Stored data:
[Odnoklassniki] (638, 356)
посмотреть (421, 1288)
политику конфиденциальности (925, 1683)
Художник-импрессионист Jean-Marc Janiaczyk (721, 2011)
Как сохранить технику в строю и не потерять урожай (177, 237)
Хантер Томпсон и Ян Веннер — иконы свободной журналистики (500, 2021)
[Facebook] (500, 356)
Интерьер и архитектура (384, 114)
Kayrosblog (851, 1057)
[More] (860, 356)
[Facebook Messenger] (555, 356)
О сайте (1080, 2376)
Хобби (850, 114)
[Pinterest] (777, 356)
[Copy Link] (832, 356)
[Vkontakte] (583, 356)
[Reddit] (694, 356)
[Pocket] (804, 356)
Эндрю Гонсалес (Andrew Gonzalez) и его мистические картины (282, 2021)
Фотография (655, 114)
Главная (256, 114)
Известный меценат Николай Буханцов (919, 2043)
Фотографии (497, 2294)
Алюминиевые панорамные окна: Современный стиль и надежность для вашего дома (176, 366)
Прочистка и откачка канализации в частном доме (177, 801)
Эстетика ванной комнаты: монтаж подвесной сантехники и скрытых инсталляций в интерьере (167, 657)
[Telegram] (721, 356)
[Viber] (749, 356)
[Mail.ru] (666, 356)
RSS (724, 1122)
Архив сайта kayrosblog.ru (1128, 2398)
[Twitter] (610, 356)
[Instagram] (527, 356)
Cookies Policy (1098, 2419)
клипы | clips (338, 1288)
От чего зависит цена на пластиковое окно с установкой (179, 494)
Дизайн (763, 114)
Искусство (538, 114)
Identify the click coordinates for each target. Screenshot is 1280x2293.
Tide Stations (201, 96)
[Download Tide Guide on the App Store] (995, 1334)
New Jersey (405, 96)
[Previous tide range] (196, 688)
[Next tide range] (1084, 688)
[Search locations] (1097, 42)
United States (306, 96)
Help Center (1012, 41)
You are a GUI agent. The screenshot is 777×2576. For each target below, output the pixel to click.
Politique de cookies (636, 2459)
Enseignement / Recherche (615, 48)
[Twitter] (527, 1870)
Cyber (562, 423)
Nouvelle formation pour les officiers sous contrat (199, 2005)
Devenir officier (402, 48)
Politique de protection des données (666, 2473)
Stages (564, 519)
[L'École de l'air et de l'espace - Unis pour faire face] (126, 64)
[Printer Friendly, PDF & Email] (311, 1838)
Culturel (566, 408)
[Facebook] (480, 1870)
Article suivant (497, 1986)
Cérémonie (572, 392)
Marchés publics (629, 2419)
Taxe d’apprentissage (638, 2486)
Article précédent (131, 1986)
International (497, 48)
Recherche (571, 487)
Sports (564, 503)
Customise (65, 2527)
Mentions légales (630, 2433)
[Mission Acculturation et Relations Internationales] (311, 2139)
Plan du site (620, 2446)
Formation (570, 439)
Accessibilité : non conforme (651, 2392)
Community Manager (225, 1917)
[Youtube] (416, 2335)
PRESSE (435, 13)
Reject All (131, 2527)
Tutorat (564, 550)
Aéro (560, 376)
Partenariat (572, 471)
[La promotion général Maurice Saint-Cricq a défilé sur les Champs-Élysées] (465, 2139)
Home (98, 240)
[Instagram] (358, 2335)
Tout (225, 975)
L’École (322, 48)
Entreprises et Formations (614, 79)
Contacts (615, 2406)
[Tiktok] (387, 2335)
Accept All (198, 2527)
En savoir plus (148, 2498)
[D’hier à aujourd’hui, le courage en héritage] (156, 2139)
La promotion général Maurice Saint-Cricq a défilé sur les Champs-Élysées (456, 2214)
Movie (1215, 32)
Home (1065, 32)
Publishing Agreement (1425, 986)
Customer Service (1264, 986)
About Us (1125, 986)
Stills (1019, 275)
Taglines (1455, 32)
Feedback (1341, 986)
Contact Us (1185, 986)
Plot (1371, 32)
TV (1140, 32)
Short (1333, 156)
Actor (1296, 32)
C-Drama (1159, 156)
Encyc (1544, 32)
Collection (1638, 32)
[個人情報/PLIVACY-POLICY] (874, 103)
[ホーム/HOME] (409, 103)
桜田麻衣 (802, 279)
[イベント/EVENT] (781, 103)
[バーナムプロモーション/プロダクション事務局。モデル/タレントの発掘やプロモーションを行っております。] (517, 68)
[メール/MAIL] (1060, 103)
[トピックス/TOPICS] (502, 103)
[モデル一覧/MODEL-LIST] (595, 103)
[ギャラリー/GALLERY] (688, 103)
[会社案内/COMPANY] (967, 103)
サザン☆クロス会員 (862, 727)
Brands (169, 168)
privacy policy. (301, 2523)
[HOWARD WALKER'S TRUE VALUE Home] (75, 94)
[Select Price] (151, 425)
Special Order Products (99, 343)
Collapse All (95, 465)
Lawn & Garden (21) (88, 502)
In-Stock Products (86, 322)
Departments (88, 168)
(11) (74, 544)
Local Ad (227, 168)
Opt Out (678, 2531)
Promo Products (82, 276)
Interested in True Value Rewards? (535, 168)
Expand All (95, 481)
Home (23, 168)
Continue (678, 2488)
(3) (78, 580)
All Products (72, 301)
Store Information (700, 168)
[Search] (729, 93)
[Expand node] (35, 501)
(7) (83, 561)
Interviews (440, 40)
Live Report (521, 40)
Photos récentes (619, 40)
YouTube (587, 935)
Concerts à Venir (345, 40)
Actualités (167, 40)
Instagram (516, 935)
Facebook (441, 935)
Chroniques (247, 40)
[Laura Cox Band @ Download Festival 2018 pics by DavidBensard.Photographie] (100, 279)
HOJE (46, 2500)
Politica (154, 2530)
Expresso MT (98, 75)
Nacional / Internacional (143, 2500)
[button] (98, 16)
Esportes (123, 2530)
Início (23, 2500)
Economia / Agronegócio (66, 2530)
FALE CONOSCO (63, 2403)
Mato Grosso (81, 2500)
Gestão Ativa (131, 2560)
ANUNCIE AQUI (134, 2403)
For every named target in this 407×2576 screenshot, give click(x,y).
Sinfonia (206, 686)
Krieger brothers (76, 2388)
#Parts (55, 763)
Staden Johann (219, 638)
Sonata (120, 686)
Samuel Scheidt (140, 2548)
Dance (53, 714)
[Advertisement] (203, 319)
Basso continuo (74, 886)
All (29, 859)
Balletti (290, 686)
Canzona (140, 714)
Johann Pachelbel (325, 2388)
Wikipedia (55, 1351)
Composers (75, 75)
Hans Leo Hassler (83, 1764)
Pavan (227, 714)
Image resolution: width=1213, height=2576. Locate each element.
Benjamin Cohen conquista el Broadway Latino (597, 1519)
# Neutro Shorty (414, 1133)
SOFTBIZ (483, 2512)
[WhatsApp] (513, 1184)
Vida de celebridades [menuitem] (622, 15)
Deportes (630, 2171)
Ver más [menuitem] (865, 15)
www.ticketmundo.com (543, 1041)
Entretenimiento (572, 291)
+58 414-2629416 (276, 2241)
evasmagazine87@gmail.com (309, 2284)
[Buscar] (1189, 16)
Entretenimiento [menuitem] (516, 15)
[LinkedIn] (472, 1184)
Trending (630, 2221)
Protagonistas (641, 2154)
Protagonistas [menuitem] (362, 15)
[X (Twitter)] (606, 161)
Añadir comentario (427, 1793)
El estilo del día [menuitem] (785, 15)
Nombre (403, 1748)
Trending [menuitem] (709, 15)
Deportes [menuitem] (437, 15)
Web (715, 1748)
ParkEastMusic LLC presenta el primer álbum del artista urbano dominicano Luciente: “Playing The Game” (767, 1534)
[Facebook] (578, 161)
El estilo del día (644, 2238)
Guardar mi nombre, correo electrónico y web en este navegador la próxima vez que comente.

• What is needed
Write out every entry again, exactly as it appears.

• Expected answer
[Odnoklassniki] (638, 356)
посмотреть (421, 1288)
политику конфиденциальности (925, 1683)
Художник-импрессионист Jean-Marc Janiaczyk (721, 2011)
Как сохранить технику в строю и не потерять урожай (177, 237)
Хантер Томпсон и Ян Веннер — иконы свободной журналистики (500, 2021)
[Facebook] (500, 356)
Интерьер и архитектура (384, 114)
Kayrosblog (851, 1057)
[More] (860, 356)
[Facebook Messenger] (555, 356)
О сайте (1080, 2376)
Хобби (850, 114)
[Pinterest] (777, 356)
[Copy Link] (832, 356)
[Vkontakte] (583, 356)
[Reddit] (694, 356)
[Pocket] (804, 356)
Эндрю Гонсалес (Andrew Gonzalez) и его мистические картины (282, 2021)
Фотография (655, 114)
Главная (256, 114)
Известный меценат Николай Буханцов (919, 2043)
Фотографии (497, 2294)
Алюминиевые панорамные окна: Современный стиль и надежность для вашего дома (176, 366)
Прочистка и откачка канализации в частном доме (177, 801)
Эстетика ванной комнаты: монтаж подвесной сантехники и скрытых инсталляций в интерьере (167, 657)
[Telegram] (721, 356)
[Viber] (749, 356)
[Mail.ru] (666, 356)
RSS (724, 1122)
Архив сайта kayrosblog.ru (1128, 2398)
[Twitter] (610, 356)
[Instagram] (527, 356)
Cookies Policy (1098, 2419)
клипы | clips (338, 1288)
От чего зависит цена на пластиковое окно с установкой (179, 494)
Дизайн (763, 114)
Искусство (538, 114)
Identify the click coordinates for each target. Screenshot is 1280x2293.
Tide Stations (201, 96)
[Download Tide Guide on the App Store] (995, 1334)
New Jersey (405, 96)
[Previous tide range] (196, 688)
[Next tide range] (1084, 688)
[Search locations] (1097, 42)
United States (306, 96)
Help Center (1012, 41)
You are a GUI agent. The screenshot is 777×2576. For each target below, output the pixel to click.
Politique de cookies (636, 2459)
Enseignement / Recherche (615, 48)
[Twitter] (527, 1870)
Cyber (562, 423)
Nouvelle formation pour les officiers sous contrat (199, 2005)
Devenir officier (402, 48)
Politique de protection des données (666, 2473)
Stages (564, 519)
[L'École de l'air et de l'espace - Unis pour faire face] (126, 64)
[Printer Friendly, PDF & Email] (311, 1838)
Culturel (566, 408)
[Facebook] (480, 1870)
Article suivant (497, 1986)
Cérémonie (572, 392)
Marchés publics (629, 2419)
Taxe d’apprentissage (638, 2486)
Article précédent (131, 1986)
International (497, 48)
Recherche (571, 487)
Sports (564, 503)
Customise (65, 2527)
Mentions légales (630, 2433)
[Mission Acculturation et Relations Internationales] (311, 2139)
Plan du site (620, 2446)
Formation (570, 439)
Accessibilité : non conforme (651, 2392)
Community Manager (225, 1917)
[Youtube] (416, 2335)
PRESSE (435, 13)
Reject All (131, 2527)
Tutorat (564, 550)
Aéro (560, 376)
Partenariat (572, 471)
[La promotion général Maurice Saint-Cricq a défilé sur les Champs-Élysées] (465, 2139)
Home (98, 240)
[Instagram] (358, 2335)
Tout (225, 975)
L’École (322, 48)
Entreprises et Formations (614, 79)
Contacts (615, 2406)
[Tiktok] (387, 2335)
Accept All (198, 2527)
En savoir plus (148, 2498)
[D’hier à aujourd’hui, le courage en héritage] (156, 2139)
La promotion général Maurice Saint-Cricq a défilé sur les Champs-Élysées (456, 2214)
Movie (1215, 32)
Home (1065, 32)
Publishing Agreement (1425, 986)
Customer Service (1264, 986)
About Us (1125, 986)
Stills (1019, 275)
Taglines (1455, 32)
Feedback (1341, 986)
Contact Us (1185, 986)
Plot (1371, 32)
TV (1140, 32)
Short (1333, 156)
Actor (1296, 32)
C-Drama (1159, 156)
Encyc (1544, 32)
Collection (1638, 32)
[個人情報/PLIVACY-POLICY] (874, 103)
[ホーム/HOME] (409, 103)
桜田麻衣 (802, 279)
[イベント/EVENT] (781, 103)
[バーナムプロモーション/プロダクション事務局。モデル/タレントの発掘やプロモーションを行っております。] (517, 68)
[メール/MAIL] (1060, 103)
[トピックス/TOPICS] (502, 103)
[モデル一覧/MODEL-LIST] (595, 103)
[ギャラリー/GALLERY] (688, 103)
[会社案内/COMPANY] (967, 103)
サザン☆クロス会員 (862, 727)
Brands (169, 168)
privacy policy. (301, 2523)
[HOWARD WALKER'S TRUE VALUE Home] (75, 94)
[Select Price] (151, 425)
Special Order Products (99, 343)
Collapse All (95, 465)
Lawn & Garden (21) (88, 502)
In-Stock Products (86, 322)
Departments (88, 168)
(11) (74, 544)
Local Ad (227, 168)
Opt Out (678, 2531)
Promo Products (82, 276)
Interested in True Value Rewards? (535, 168)
Expand All (95, 481)
Home (23, 168)
Continue (678, 2488)
(3) (78, 580)
All Products (72, 301)
Store Information (700, 168)
[Search] (729, 93)
[Expand node] (35, 501)
(7) (83, 561)
Interviews (440, 40)
Live Report (521, 40)
Photos récentes (619, 40)
YouTube (587, 935)
Concerts à Venir (345, 40)
Actualités (167, 40)
Instagram (516, 935)
Facebook (441, 935)
Chroniques (247, 40)
[Laura Cox Band @ Download Festival 2018 pics by DavidBensard.Photographie] (100, 279)
HOJE (46, 2500)
Politica (154, 2530)
Expresso MT (98, 75)
Nacional / Internacional (143, 2500)
[button] (98, 16)
Esportes (123, 2530)
Início (23, 2500)
Economia / Agronegócio (66, 2530)
FALE CONOSCO (63, 2403)
Mato Grosso (81, 2500)
Gestão Ativa (131, 2560)
ANUNCIE AQUI (134, 2403)
For every named target in this 407×2576 screenshot, give click(x,y).
Sinfonia (206, 686)
Krieger brothers (76, 2388)
#Parts (55, 763)
Staden Johann (219, 638)
Sonata (120, 686)
Samuel Scheidt (140, 2548)
Dance (53, 714)
[Advertisement] (203, 319)
Basso continuo (74, 886)
All (29, 859)
Balletti (290, 686)
Canzona (140, 714)
Johann Pachelbel (325, 2388)
Wikipedia (55, 1351)
Composers (75, 75)
Hans Leo Hassler (83, 1764)
Pavan (227, 714)
Image resolution: width=1213, height=2576. Locate each element.
Benjamin Cohen conquista el Broadway Latino (597, 1519)
# Neutro Shorty (414, 1133)
SOFTBIZ (483, 2512)
[WhatsApp] (513, 1184)
Vida de celebridades [menuitem] (622, 15)
Deportes (630, 2171)
Ver más [menuitem] (865, 15)
www.ticketmundo.com (543, 1041)
Entretenimiento (572, 291)
+58 414-2629416 (276, 2241)
evasmagazine87@gmail.com (309, 2284)
[Buscar] (1189, 16)
Entretenimiento [menuitem] (516, 15)
[LinkedIn] (472, 1184)
Trending (630, 2221)
Protagonistas (641, 2154)
Protagonistas [menuitem] (362, 15)
[X (Twitter)] (606, 161)
Añadir comentario (427, 1793)
El estilo del día [menuitem] (785, 15)
Nombre (403, 1748)
Trending [menuitem] (709, 15)
Deportes [menuitem] (437, 15)
Web (715, 1748)
ParkEastMusic LLC presenta el primer álbum del artista urbano dominicano Luciente: “Playing The Game” (767, 1534)
[Facebook] (578, 161)
El estilo del día (644, 2238)
Guardar mi nombre, correo electrónico y web en este navegador la próxima vez que comente.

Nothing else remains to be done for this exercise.